Begin the copy at the line containing "Task: Click the" and end it at the final line of the material below, reproducing each line exactly, without images.

EXERCISE INPUT
'''
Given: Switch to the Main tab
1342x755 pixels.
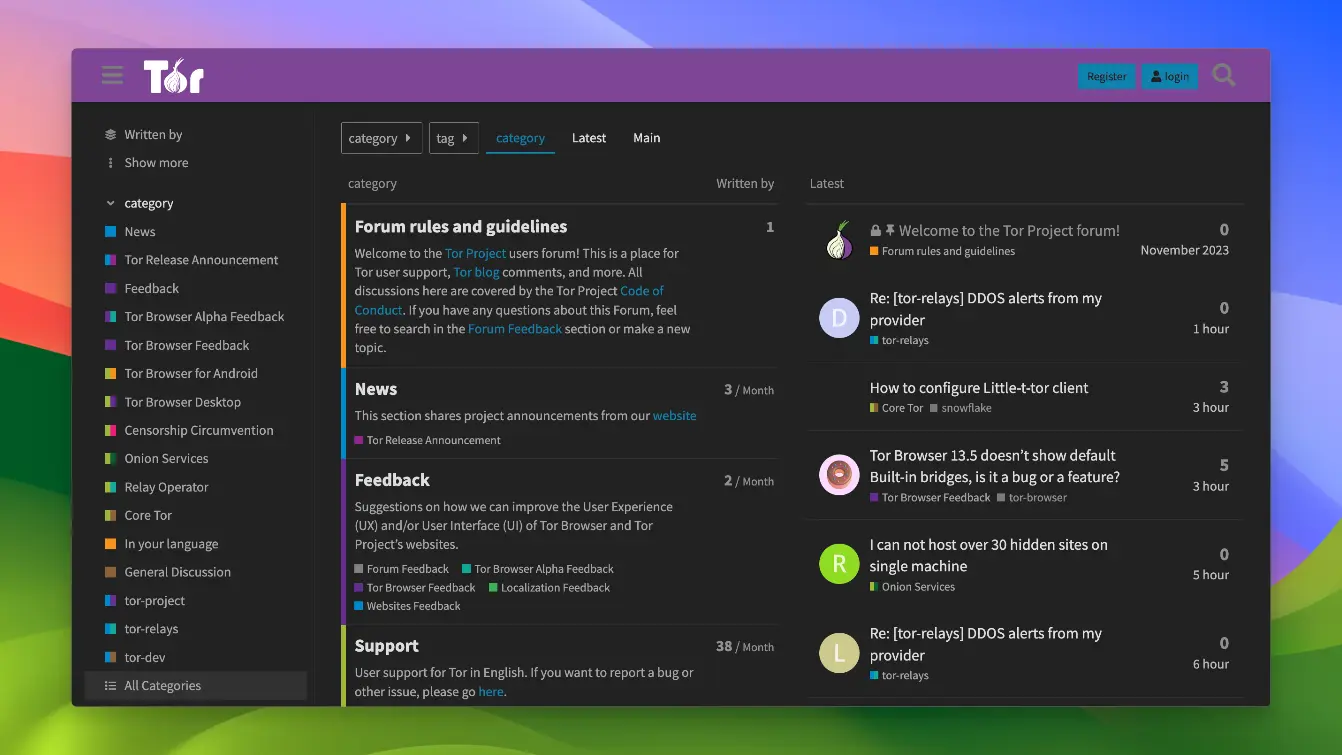Looking at the screenshot, I should click(x=646, y=137).
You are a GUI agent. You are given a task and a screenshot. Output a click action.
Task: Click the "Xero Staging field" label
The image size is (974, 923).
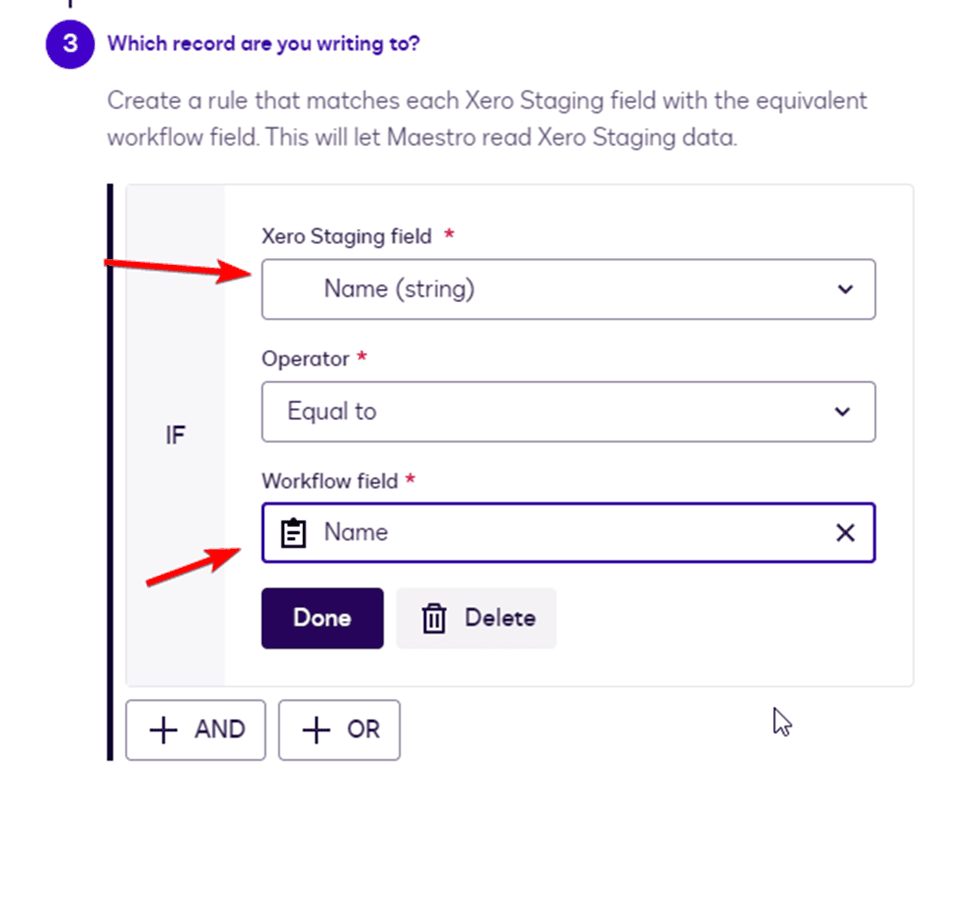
'''
OUTPUT BELOW
Task: Click the "Xero Staging field" label
The image size is (974, 923).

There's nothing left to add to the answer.